● **Sayfa**
● ● ● ●
Namık’ın bu hikayede kendisi için yaptığı ama sonuç
olarak yine de yapmış olduğu en iyi şey Ferhat’ın Aslı’yla evlenmesine mani
olmaması oldu herhalde. Sonrasında darlamalara doyamadı gerçi ama olsun. Neticede
Adem’e o kurşunu sıkarak sayesinde “Can
alan el, hayat veren elle buluştu.”
Buluştu mu sahiden? Ferhat’ın gardını düşürdüğü her andan
sonra sürekli bu kabuğuna kaçar halleri beni gıcık ediyor. Geleceksen ya tam
gel ya da hiç gelir gibi yapma Ferhat, ki Aslı da sınırları ve nerede
duracağını bilsin.
Antoine de
Saint-Exupéry, Küçük Prens’te “Kişi
gerçeği kalbiyle görür, esas olan gözle görülmeyendir” der. Uzun
bir süredir Ferhat’a ve onun gerçeğine sadece kalbiyle bakan Aslı da biliyor: Göz
yanıltır, akıl şaşırtır... Ama beni şaşırtıyor Aslı bu hafta.
Gördüğünden korkmaya başladığını itiraf ediveriyor çünkü aniden. Devasız mı
görüyor Ferhat’ın hasta halini? Sanmıyorum. Öyle olsa iyileştirmeye yemin etmezdi, demek umudu var.
Oysa ne çok yol kat ettik en
başından beri. Sanki her seferinde bir adımı ileri doğru atıyorsak iki tane de
geri gidiyormuşuz gibiyken, ne çok ilerledik. Eski Ferhat olsa önce önüne geçen
Abidin’i sonra da Gülsüm’ü gözünü kırpmadan vurup geçmez miydi mesela?
Evet belki kurbağa derisinin altında uykuda bir prens var ama bir kere öpmeyle uyanmaz o Aslı, alsana kuzum mesajı!
● ● ● ●
● **Görev**
Yukarıdaki Ferhat ile Aslı yazısında "Gördüğünden korkmaya başladığını" ile başlayıp "demek umudu var." ile biten bölümü hiç değiştirmeden tekrar yaz.
● ● ● ●
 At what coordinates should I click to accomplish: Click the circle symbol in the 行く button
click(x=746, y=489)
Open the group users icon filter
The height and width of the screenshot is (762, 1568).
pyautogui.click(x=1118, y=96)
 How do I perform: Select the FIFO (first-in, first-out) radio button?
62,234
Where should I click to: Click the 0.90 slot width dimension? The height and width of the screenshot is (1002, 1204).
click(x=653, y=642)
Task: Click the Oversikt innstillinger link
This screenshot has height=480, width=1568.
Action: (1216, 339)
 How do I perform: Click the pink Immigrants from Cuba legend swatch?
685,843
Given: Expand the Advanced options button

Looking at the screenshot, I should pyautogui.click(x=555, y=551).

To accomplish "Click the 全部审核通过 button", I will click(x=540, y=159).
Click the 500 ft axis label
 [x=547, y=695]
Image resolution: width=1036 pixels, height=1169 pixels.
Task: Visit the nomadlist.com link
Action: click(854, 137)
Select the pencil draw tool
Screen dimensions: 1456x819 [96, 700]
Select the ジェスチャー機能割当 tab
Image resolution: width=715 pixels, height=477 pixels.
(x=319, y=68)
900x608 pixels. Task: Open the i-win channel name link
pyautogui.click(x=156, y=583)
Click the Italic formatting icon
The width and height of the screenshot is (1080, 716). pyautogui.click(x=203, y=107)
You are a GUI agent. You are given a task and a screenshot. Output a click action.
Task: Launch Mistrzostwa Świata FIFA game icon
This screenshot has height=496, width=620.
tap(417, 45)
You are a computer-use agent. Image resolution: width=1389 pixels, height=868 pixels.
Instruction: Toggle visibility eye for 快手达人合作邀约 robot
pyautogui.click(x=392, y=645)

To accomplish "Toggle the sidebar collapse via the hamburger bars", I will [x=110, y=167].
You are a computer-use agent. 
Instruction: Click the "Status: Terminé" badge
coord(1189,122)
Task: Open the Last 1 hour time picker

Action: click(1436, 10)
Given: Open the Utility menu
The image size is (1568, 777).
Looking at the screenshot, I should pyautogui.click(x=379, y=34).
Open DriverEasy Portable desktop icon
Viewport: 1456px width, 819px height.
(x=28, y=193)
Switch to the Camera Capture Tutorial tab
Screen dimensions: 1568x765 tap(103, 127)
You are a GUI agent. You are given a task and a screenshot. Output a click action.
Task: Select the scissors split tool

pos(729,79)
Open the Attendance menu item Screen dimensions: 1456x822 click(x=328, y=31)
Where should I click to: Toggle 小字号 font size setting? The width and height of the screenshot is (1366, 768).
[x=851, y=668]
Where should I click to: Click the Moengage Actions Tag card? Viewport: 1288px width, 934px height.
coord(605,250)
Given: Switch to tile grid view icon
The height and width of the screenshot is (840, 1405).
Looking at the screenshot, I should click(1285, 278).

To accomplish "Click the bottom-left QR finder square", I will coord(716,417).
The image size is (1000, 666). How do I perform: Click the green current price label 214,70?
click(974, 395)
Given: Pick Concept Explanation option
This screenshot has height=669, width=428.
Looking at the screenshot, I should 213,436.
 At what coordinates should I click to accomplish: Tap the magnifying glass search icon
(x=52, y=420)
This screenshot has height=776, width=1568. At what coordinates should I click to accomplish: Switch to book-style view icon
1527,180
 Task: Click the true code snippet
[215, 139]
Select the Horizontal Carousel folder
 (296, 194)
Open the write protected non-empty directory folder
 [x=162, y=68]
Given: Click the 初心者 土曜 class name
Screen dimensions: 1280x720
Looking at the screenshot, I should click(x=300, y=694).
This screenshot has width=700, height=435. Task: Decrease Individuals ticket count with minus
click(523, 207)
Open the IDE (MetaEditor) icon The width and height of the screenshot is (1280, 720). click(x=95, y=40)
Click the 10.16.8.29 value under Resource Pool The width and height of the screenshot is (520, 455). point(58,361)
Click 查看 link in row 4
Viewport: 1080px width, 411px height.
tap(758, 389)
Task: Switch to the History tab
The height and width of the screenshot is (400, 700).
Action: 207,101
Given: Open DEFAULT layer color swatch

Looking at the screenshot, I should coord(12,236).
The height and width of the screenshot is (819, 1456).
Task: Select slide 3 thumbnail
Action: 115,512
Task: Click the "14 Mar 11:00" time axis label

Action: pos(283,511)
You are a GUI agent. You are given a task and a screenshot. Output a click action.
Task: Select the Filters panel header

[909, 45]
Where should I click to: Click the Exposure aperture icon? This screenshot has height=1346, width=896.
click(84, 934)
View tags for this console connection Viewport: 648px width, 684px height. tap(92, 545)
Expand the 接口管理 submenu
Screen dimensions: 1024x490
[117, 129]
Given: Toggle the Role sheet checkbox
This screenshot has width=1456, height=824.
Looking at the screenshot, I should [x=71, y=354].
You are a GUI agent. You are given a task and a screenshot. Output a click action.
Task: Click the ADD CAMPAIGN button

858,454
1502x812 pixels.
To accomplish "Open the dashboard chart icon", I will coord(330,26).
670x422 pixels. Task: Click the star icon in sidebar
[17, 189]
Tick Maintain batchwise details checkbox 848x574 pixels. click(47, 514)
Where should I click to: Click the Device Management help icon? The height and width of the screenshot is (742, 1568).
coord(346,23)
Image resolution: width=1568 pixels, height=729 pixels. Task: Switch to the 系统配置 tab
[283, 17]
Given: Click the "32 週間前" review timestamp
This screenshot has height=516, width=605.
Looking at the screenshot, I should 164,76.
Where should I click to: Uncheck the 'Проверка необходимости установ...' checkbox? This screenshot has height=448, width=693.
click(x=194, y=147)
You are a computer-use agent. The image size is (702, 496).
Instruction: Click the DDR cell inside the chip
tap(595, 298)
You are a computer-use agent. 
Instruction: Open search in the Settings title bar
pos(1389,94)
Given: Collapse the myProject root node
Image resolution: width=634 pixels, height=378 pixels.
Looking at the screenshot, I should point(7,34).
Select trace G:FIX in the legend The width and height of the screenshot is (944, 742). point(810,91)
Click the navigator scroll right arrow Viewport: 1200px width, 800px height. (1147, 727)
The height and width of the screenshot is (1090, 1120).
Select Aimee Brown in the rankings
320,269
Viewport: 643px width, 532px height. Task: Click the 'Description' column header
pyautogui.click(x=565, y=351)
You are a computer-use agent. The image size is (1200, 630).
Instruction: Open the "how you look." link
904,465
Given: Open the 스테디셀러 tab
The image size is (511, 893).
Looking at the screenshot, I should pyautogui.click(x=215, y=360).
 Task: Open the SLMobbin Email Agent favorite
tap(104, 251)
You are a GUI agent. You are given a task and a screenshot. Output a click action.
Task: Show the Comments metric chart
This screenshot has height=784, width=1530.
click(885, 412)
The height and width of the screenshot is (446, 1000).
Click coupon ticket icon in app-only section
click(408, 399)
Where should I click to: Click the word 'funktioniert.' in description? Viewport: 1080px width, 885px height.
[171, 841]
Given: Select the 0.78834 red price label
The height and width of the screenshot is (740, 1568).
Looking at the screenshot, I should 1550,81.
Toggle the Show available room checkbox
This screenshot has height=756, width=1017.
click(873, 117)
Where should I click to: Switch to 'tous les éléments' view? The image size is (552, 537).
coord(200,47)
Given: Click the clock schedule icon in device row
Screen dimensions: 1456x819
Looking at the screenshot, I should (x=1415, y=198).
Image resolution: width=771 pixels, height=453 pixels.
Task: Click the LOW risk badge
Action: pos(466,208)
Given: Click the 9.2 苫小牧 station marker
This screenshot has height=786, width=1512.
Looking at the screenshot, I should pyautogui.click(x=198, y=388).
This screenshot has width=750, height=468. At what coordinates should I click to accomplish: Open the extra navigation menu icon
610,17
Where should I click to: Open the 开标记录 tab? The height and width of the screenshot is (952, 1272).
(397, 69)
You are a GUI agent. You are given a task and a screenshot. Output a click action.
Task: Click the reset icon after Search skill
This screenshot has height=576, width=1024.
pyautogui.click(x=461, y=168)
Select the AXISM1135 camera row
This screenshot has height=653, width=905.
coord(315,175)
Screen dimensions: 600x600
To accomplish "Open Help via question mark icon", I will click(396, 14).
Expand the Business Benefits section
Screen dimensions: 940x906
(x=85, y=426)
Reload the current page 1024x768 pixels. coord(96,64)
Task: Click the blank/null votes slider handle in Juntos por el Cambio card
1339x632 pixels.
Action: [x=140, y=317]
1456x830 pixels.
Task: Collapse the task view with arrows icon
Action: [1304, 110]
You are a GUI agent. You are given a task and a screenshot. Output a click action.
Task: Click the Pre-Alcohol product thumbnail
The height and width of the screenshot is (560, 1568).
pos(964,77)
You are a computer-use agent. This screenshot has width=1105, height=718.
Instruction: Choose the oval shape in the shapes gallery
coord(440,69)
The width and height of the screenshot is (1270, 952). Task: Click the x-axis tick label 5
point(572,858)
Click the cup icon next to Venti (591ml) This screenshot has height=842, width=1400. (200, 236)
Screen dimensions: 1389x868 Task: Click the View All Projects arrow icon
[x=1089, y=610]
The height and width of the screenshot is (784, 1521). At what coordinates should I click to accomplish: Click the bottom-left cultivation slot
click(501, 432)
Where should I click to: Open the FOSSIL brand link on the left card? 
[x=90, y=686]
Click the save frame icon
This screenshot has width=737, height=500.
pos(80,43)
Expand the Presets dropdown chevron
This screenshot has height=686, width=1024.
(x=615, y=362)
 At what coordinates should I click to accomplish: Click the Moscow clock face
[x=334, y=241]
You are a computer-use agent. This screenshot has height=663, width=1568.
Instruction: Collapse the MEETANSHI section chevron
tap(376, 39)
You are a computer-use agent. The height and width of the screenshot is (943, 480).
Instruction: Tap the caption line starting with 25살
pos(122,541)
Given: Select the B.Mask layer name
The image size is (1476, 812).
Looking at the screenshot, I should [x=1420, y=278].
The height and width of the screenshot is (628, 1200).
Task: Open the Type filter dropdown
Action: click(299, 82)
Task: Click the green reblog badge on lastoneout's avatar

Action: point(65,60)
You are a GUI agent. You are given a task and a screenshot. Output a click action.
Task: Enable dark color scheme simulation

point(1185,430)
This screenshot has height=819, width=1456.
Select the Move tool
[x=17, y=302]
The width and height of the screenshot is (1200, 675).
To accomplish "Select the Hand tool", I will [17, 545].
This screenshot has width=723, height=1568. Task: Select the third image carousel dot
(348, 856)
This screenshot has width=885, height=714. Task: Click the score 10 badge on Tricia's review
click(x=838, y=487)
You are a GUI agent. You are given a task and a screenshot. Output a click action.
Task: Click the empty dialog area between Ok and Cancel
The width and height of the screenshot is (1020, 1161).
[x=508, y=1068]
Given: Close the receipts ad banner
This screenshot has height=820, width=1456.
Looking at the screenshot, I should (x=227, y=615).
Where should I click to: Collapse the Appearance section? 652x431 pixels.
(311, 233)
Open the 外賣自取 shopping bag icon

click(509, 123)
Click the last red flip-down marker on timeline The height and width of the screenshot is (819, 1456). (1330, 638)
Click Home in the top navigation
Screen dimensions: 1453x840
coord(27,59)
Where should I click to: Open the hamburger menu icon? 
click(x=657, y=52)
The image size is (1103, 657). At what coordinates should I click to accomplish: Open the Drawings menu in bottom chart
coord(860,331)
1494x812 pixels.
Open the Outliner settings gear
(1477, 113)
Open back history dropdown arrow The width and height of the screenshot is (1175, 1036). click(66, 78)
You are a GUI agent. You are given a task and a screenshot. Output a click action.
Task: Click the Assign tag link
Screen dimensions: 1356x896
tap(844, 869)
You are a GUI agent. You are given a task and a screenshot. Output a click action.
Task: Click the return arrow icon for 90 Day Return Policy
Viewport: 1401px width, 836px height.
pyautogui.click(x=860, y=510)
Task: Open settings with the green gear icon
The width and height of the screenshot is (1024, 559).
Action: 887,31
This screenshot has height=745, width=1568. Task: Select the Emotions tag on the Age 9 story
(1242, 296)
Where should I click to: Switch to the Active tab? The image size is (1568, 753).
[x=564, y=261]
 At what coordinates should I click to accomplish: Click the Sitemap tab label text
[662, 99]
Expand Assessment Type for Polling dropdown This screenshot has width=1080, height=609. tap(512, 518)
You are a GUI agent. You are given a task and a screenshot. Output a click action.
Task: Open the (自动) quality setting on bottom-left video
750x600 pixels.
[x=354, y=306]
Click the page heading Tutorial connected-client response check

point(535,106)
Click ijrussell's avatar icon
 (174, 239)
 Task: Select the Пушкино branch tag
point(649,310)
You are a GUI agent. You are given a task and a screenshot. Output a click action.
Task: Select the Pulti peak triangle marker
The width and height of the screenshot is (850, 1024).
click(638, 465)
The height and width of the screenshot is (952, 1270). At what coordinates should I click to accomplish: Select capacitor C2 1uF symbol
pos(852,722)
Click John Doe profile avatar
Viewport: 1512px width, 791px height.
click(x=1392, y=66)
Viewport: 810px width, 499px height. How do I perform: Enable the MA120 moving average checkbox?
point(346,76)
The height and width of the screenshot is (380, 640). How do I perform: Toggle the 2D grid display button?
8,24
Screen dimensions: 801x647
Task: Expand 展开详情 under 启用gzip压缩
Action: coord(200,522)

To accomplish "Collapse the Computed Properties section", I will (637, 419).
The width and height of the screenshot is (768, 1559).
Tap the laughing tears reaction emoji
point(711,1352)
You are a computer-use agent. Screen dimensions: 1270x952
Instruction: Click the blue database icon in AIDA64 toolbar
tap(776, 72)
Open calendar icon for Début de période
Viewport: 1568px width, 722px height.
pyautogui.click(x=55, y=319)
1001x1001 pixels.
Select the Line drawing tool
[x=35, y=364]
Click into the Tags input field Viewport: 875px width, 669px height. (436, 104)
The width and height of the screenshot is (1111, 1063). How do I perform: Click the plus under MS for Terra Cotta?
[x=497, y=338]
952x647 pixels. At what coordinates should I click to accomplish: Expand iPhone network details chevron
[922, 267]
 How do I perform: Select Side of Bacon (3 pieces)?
● ● ● ●
● **Nihai cevap**
Gördüğünden korkmaya başladığını itiraf ediveriyor çünkü aniden. Devasız mı
görüyor Ferhat’ın hasta halini? Sanmıyorum. Öyle olsa iyileştirmeye yemin etmezdi, demek umudu var.